- [EXERCISE TASK]: Reproduce the listing below from the line containing "Where should I click to: Click the E-commerce" through the line containing "pyautogui.click(x=594, y=352)", both ends included, adding 106 to every coordinate value in the answers.

- [RECORDS SUPPLIED]:
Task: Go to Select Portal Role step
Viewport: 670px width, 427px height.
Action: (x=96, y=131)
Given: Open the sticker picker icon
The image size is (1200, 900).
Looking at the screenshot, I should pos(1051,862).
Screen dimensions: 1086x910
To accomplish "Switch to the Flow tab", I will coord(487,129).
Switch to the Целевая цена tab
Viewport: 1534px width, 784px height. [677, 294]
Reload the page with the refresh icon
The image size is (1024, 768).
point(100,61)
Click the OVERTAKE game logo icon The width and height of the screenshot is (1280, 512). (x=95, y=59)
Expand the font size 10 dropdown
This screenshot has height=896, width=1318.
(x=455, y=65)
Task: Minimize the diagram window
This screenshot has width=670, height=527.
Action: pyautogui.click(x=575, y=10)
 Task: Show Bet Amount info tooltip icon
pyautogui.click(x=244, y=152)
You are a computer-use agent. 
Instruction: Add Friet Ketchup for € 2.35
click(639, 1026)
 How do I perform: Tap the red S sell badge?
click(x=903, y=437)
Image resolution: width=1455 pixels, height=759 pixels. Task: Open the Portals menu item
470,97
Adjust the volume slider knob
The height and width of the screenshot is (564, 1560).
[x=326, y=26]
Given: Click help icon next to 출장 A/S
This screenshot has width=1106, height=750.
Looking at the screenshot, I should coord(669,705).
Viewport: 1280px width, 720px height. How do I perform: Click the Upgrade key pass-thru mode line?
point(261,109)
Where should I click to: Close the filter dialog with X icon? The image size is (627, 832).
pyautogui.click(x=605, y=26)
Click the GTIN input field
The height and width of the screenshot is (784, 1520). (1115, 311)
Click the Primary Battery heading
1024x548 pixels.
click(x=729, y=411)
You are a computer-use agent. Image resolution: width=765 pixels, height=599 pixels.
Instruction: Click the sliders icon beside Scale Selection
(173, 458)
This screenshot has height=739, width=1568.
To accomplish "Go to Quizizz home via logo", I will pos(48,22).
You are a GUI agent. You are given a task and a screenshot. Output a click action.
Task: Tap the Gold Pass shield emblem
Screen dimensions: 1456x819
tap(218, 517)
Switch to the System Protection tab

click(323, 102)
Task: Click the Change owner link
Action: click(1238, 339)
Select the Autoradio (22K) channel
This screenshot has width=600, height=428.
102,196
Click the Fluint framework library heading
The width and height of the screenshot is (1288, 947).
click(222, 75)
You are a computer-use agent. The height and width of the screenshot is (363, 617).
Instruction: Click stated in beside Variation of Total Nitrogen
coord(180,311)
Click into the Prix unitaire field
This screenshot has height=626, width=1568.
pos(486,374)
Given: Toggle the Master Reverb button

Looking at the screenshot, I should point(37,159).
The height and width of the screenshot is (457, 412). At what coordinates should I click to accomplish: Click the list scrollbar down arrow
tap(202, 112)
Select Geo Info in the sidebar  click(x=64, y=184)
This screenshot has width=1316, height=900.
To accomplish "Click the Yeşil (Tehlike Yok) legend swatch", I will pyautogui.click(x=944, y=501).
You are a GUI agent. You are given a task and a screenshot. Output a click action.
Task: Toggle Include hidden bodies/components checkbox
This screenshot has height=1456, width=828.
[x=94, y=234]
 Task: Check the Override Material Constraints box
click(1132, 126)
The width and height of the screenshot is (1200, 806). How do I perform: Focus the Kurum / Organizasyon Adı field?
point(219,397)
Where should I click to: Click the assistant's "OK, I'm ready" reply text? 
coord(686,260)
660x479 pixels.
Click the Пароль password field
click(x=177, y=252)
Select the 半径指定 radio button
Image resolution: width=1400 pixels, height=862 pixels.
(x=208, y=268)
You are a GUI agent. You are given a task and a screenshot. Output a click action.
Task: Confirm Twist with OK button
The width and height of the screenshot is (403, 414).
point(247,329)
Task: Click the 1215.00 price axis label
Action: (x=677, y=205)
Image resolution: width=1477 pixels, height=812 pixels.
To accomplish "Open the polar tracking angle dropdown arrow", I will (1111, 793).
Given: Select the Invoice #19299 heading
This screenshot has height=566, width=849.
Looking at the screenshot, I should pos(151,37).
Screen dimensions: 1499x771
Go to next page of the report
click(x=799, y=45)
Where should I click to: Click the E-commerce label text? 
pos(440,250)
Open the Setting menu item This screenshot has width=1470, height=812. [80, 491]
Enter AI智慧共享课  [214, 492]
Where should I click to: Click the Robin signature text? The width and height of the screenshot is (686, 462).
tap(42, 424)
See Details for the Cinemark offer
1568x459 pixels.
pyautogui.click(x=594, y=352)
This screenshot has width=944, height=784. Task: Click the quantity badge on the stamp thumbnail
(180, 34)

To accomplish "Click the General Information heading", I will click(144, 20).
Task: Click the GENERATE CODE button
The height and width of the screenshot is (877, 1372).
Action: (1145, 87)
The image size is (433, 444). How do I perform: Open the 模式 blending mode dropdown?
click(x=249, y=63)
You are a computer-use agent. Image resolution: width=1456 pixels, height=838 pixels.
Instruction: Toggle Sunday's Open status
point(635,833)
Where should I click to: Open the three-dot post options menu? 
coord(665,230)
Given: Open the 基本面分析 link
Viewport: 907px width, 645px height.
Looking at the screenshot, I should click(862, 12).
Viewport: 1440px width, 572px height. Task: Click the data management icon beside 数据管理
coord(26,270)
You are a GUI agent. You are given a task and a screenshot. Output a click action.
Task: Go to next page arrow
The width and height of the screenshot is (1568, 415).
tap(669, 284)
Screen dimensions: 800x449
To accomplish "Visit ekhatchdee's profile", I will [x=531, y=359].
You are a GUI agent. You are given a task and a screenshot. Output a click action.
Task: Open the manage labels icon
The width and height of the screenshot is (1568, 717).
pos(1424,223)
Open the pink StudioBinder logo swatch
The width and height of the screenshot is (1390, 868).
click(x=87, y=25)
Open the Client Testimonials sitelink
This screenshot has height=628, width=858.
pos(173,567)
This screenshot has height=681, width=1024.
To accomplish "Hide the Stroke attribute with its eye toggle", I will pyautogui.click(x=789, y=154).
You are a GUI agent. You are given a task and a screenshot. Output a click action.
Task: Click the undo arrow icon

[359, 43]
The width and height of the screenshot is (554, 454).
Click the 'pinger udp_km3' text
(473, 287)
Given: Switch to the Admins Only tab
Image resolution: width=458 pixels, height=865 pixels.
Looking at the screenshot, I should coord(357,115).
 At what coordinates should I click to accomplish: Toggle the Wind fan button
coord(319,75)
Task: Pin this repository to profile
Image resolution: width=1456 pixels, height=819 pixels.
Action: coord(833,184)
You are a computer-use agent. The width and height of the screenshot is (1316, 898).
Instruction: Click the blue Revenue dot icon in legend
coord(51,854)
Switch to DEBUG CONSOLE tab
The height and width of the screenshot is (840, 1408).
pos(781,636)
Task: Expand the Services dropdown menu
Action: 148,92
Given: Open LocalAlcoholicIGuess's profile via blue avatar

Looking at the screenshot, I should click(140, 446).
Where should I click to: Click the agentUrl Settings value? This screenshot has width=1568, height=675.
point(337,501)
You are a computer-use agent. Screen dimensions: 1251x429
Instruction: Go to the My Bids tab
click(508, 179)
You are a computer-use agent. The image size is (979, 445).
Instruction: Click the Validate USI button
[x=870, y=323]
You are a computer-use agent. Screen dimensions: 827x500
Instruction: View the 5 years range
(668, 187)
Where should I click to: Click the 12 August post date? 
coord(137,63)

- [RESPONSE TO THIS EXERCISE]:
Where should I click to: Click the E-commerce label text? 
pos(546,356)
Open the Setting menu item This screenshot has width=1470, height=812. [186, 597]
Enter AI智慧共享课  [320, 598]
Where should I click to: Click the Robin signature text? The width and height of the screenshot is (686, 462).
tap(148, 530)
See Details for the Cinemark offer
1568x459 pixels.
pyautogui.click(x=700, y=458)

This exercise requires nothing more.